Apostrophes: A Book of Tributes to Masters of Music

Apostrophes: A Book of Tributes to Masters of Music is a book written by Alfred Kreymborg and published by The Grafton Press, New York, in 1910. It is a slim volume (with no page numbers), and comprises a series of short somewhat 'poetic' paragraphs addressed to various great composers. There is an introductory apostrophe To Music, and then sections on the following composers: Giovanni Pierluigi da Palestrina, Henry Purcell, Christoph Willibald Gluck, Wolfgang Amadeus Mozart, Johann Sebastian Bach, Joseph Haydn, Ludwig van Beethoven, Franz Schubert, Hector Berlioz, Felix Mendelssohn, Frédéric Chopin, Robert Schumann, Franz Liszt, Richard Wagner, Giuseppe Verdi, Robert Franz, Johannes Brahms, Georges Bizet, Pyotr Ilyich Tchaikovsky, Antonín Dvořák, Edvard Grieg, Vincent d'Indy, Edward MacDowell, Claude Debussy, and Richard Strauss.
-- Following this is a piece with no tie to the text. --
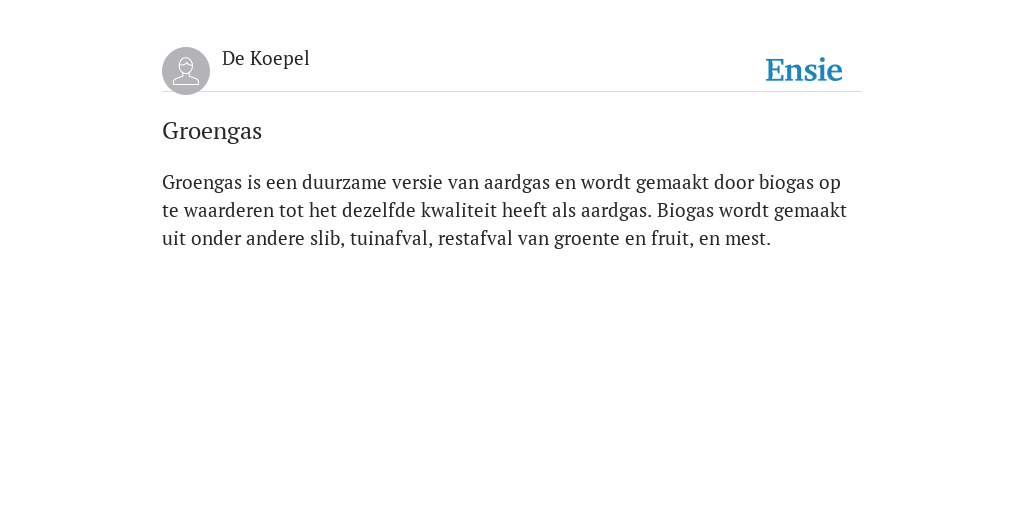Click the gray author avatar icon
This screenshot has width=1024, height=512.
pyautogui.click(x=186, y=71)
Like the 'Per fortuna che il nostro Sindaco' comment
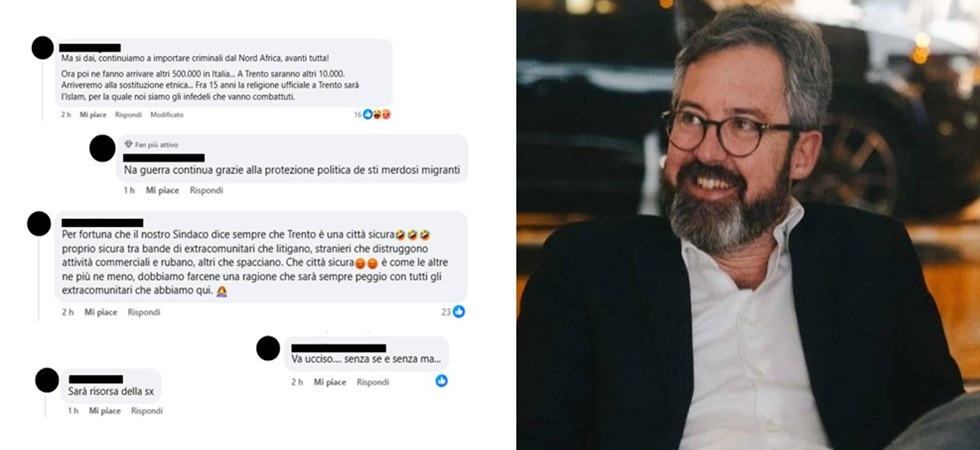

In his autobiography, Troubador, he describes how he came to write the book; he refers to himself in the third person: "He actually dreamed of writing books of his own and carried the desire to the point of struggling, almost at the outset, with a humble work on the four huge symphonies of Brahms. In retrospect, it looked like a few drops of ink in the sea and he destroyed it. Then he tried the other extreme and evolved a series of paragraphs, concise, restrained and reverent. These prose poems to composers, moving from Palestrina to Debussy, he entitled Apostrophes."

Notes

  1. ^ Kreymborg, Alfred, Troubador: An American Autobiography, 1925; page 65 of the 1957 paperback.